How well a product performs in the real world is dependent on a lot of factors. Does it do what users need it to do? Is it reliable? Is it well made? Is it usable? Is it beautiful? There are a lot of factors at play but ultimately it comes down to one thing – Has a product been designed with real world use in mind? And what is the best way to design a product with real world use in mind? Answer: Scenarios,  real world scenarios that outline how users should be able to use a product or service in the real world.

Scenarios are really very simple because at heart they are just stories. They are stories about people. They are stories about people doing stuff in the real world. An example might be someone using their mobile phone to find their way to an office for an interview, or someone booking an appointment to see their doctor about a sore throat.

5 reasons you should be using scenarios

1. Scenarios help to keep a design grounded in reality
Scenarios help to ‘keep it real’ by forcing you to think about how real people, in real situations will use your product or service in the real world.

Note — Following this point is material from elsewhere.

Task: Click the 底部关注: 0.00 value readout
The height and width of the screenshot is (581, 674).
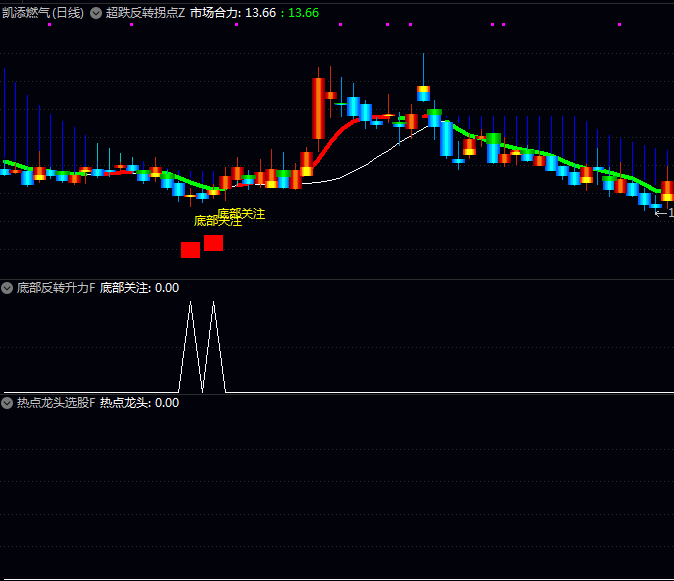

2. Scenarios help you to focus on the ‘what’, rather than the ‘how’
Scenarios help you to initially focus on the ‘what’ of a product or service, rather than the ‘how’. What do users need it to do? What part does it play in their life? They help you to think about the problem, rather than just the solution.

3. Scenarios help identify required features
Scenarios help to identify the features and functionality that will be required, and more importantly why those features and functionality are useful to users.

4. Scenarios help you to consider the bigger picture
Scenarios help you to think about the part that your product or service will play in someone’s life. They help you to initially consider the bigger picture, and to see the proverbial wood from the trees.

5. Scenarios help to communicate
By utilising the power of storytelling scenarios help to communicate a design. They are a great way to walk someone through a design and to put across the design vision and the design thinking that has been applied.